La desesperanza causada por su impotencia triunfó sobre la indignación. Su cabeza volvió a caer sobre la almohada. Se le llenaron los ojos de lágrimas. Lo habían engañado astutamente y ahora se encontraba, junto con Alexandre, prisionero de ese hombre que le hablaba. Habían escapado del superior y del padre Lauzon sólo para caer en sus manos.

El sacerdote acarició dulcemente la frente de George:

—¡No debe llorar así, por niño que sea! —murmuró—. Si Ud. fuese menos hermético, yo sería menos indiscreto; de todas maneras no tiene derecho a resentirse conmigo. Tampoco yo le guardo rencor, puesto que lo felicité por haber sabido ocultar su intriga; pero a partir de ese momento ya no tenía nada más que ocultarme. No ha comprendido todavía que todo lo que puedo saber quedará entre nosotros, y que me interesa saber todo, no con el deseo de castigarlo, sino de guiarlo. Se lo repito: mil peligros lo rodean y Ud. lo sabe. Por eso es necesario estar alerta; estoy prendado de su pureza, como está dicho en el Salmo: "El rey está prendado de vuestra hermosura". Y la pureza es la hermosura de los ángeles. Una noche le parafraseé eso.
Nos hemos repartido los papeles: Ud. es mi ángel y yo su guardián. No tema a su guardián. Ud. y el niño que ama, jamás deberán temer que extralimite mi poder. Actuó a la manera de Teognis con su joven alumno Cyrnos: "Franqueo las murallas pero no devastó la ciudad".
De ser más presuntuoso, me compararía a gloriosos servidores de Dios, como San Romualdo o San Juan de Quenti, quienes, tentados por algunos manjares en medio de sus austeridades, se los hacían traer a fin de contemplarlos más ávidamente todavía. Y luego los hacían retirar. Aplicaban el precepto del estoico: "En tu sed más ardiente, gargarízate solamente". Sé quedarme con mi hambre y con mi sed.

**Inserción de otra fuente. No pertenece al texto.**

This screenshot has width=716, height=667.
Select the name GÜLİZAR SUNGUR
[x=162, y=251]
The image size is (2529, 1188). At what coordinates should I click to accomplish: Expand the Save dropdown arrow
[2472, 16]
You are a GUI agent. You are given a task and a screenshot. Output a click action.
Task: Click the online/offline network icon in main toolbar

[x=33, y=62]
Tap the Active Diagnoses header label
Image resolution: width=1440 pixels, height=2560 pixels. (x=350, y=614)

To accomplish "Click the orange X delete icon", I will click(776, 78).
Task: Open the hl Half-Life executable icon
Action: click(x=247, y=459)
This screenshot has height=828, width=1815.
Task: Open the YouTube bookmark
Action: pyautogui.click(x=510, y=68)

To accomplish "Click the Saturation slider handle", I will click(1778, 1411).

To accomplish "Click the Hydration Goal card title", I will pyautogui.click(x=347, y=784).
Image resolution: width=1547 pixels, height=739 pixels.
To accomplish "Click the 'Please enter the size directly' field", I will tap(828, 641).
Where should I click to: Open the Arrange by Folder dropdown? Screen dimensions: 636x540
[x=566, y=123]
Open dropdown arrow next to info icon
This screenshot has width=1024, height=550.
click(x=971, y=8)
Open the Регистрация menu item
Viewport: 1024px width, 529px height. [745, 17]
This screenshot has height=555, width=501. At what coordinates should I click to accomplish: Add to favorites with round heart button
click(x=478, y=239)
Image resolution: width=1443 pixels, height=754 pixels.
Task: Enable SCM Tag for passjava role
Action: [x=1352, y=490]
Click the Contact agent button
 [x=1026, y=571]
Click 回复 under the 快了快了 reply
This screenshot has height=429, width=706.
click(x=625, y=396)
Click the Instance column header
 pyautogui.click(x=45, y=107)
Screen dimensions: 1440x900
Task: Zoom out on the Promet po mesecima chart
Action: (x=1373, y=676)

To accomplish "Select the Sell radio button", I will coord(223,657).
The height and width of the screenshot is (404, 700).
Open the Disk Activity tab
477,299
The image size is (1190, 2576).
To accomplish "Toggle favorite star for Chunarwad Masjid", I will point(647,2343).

Levantándose, el padre sacó de su bolsillo un paquetito:

—Para sus salidas del jueves a la tarde —dijo— le doy estos cigarrillo que les harán pensar en mí. Son mejores que los de la otra vez. Proceden de Egipto, donde los compré.

George habría querido tirarle sus cigarrillos egipcios por la cabeza. ¿Qué le interesaba, pues, de Alexandre a este hombre? ¿La pureza o su hermosura? ¿Qué buscaba y hasta dónde llegarían sus investigaciones? Revisaba las carteras como el superior, y pretendía igualmente que no tuvieran secretos para con él. ¡Que suerte, al menos, el haber dejado las esquelas en su casa; las mismas que, últimamente, había lamentado no poder releer! Había resultado mejor todavía que dejarlas en el dormitorio, aquella noche de su visita al superior.

Se tranquilizó, por otra parte, diciéndose que la barrera de la división protegía a Alexandre. El obstáculo tan a menudo maldecido por las necesidades de su propia causa, le pareció ahora providencial.  La idea de que el padre de Trennes podría sentarse a la cabecera del niño lo volvía loco. George quiso guardar silencio cuando sólo se trató de él. En el otro caso —puramente imaginario, gracias a Dios— habría apostrofado al padre, amotinado el dormitorio.